These Arms Are Snakes
Navigating a Touch and Go economy
Courtesy of Suicide Squeeze Records
Sorry, even this tale of post-hardcore math rock is about the economy.
In late February, Chicago’s deified Touch and Go Records announced the closure of its distribution operations, squeezing off a vital route for indie bands and smaller labels that depended on Touch and Go to spread their sounds. The label is not just a business but a trusted brand invested with the credibility of treasured albums by bands such as The Jesus Lizard, Slint and TV on the Radio. Listen and you’ll hear the whooshing sound of opportunity deflating.
Brian Cook, bassist for These Arms Are Snakes, recognizes the significance of the collapse of the indie rock distribution powerhouse. TAAS—a Seattle outfit that manufactures a hybrid of shrieking punk and wonky prog metal—will release a 7-inch split record with All the Saints distributed by Touch and Go before the distribution arm is severed.
Cook describes TAAS as “interesting and kind of gnarly” and “rock-
“I’m glad we got to do something with them before they folded. But it’s definitely a bum-out,” Cook says.
But what’s the alternative to the prestige of an indie label? The high road is flooded. The low road is covered with poisonous snakes. Major labels are “guaranteed to fuck you over,” Cook says.
“I honestly don’t know why anyone would want to sign to a major label in this point in time.”
The music industry shares something with the journalism industry: Talented practitioners hang on while distribution outlets wither and die. This leaves TAAS one time-tested moneymaking, fan base-growing option: Tour like it’s the cure for cancer.
“We make music that is definitely meant to be seen and witnessed live. If we have to keep touring, it’s fine with me,” Cook says.

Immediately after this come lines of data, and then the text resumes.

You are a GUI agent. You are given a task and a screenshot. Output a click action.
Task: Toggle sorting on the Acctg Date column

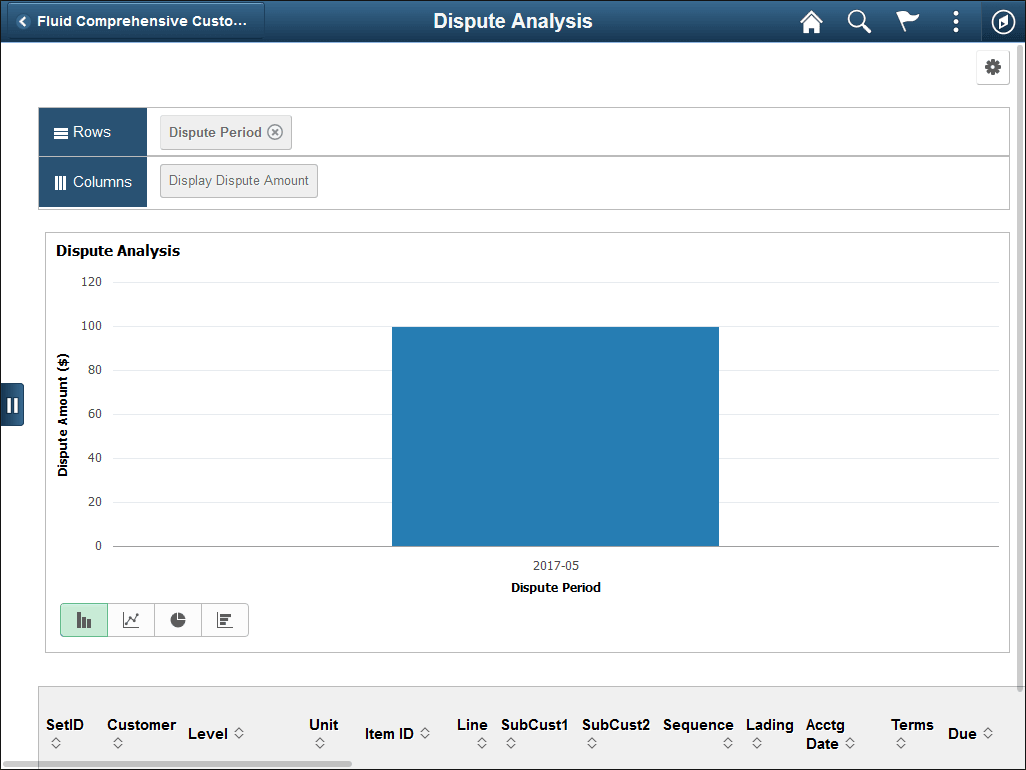click(x=850, y=745)
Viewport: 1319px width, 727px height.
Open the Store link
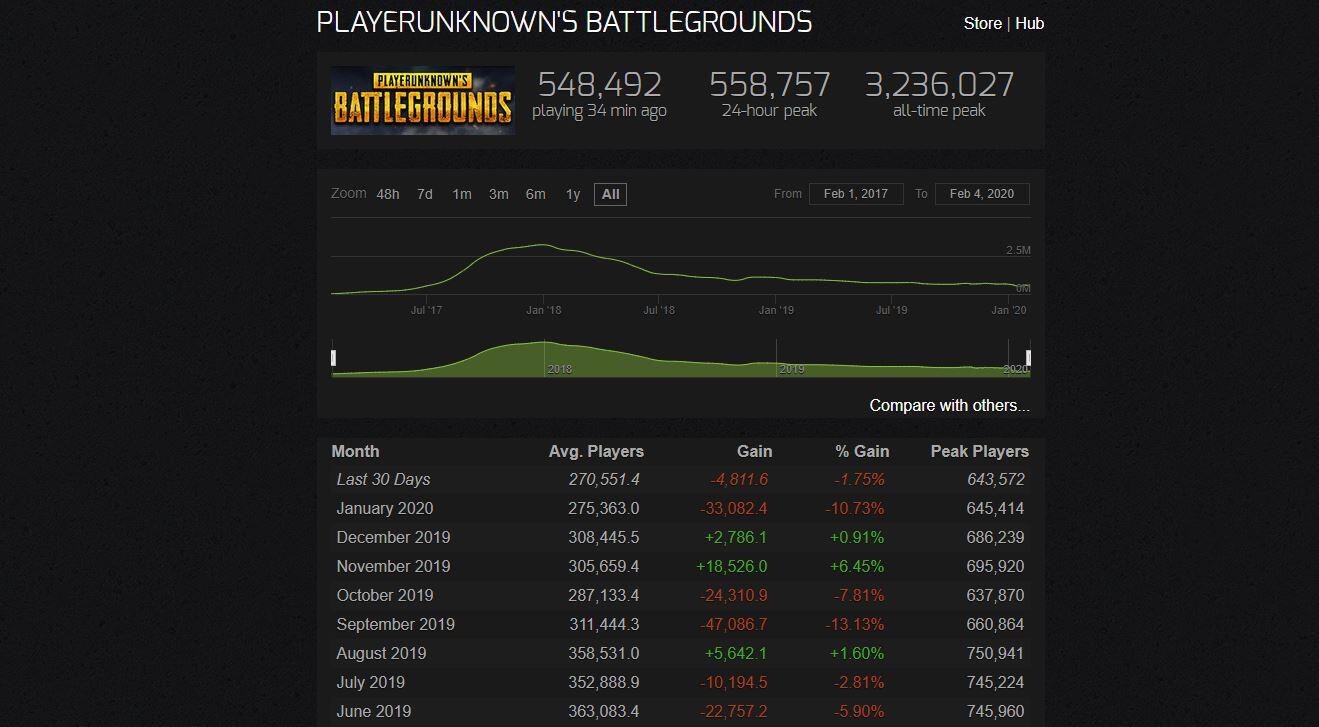coord(982,23)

Those who see and witness TAAS at the Launchpad on Sunday, March 22, will be experiencing a band that has baffled music writers, people who like to know what kind of music they’re writing about. TAAS does that aggravating thing wherein members consciously try to defy one- to three-word explanations on their albums and in interviews. Cook describes TAAS as “interesting and kind of gnarly” and “rock-oriented,” categories that do not, as of now, have Wikipedia entries. Cook admits TAAS falls under the broader category of “punk.” That’s as far as he’s willing to go, and he likes to tell interviewers—run it through Google—that TAAS can’t be categorized.

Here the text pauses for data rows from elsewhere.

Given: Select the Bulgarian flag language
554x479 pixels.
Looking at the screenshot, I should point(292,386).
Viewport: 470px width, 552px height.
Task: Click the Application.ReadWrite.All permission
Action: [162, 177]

“I think we deliberately try not to sound like anything specific,” he says.
Tail Swallower and Dove, released in 2008, darts everywhere, like a bottle rocket bouncing around a barroom. The only constants are the loud fuzz of guitars, heavy bass, unintelligible shrieking and anti-aircraft drumming. You can try to dance along, but you’re never going to find a groove in the music. Every time the band settles into a pattern, the music rests then flies into a new type of spasm. Change is the lone certainty. Consider yourself cautioned.
Sorry to disappoint the fans, but these complex structures do not result from hours of arduous conversation on music theory.
“I hate to sort of demystify it,” Cook says, but “it just sort of happens.”
Therein lies an ancient business problem. The art “just sort of happens.” Profit is more elusive, and the decline of Touch and Go is both a symptom and an aggravating condition of industry decline. The members of These Arms Are Snakes are trying to not kill themselves or go broke while they seek a new way.
“I think everyone’s kind of trying to figure that out.”